━━━━━ Extracted data ━━━━━

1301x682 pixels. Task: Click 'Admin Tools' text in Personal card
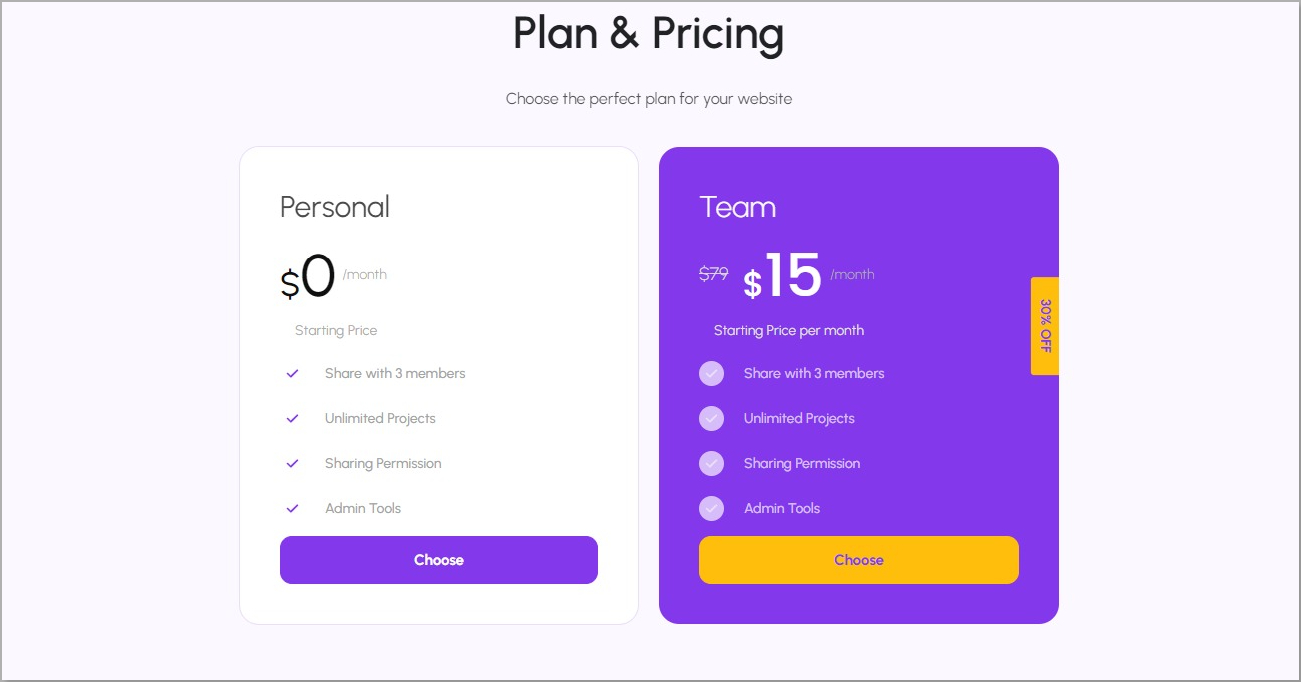tap(363, 508)
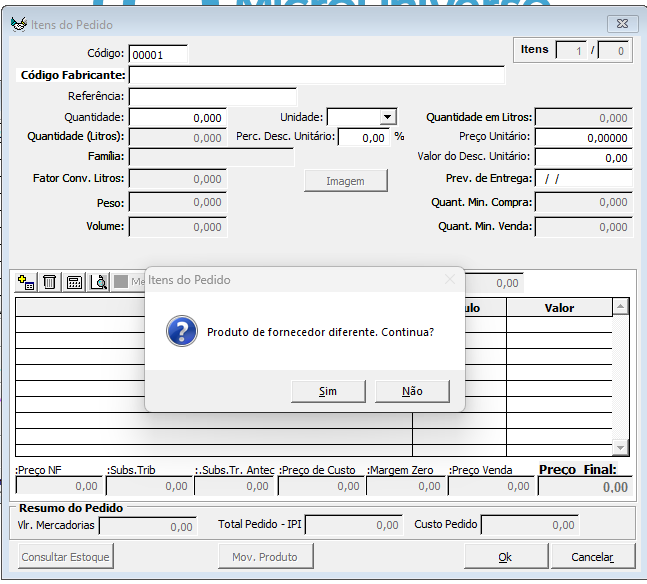Click the Ok button
Viewport: 647px width, 584px height.
tap(505, 556)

━━━━━

> **Exercise**
Give back every record precisely as it stands, without the images.

> **Answer to this task**
1301x682 pixels. Task: Click 'Admin Tools' text in Personal card
tap(363, 508)
Click the Ok button
Viewport: 647px width, 584px height.
tap(505, 556)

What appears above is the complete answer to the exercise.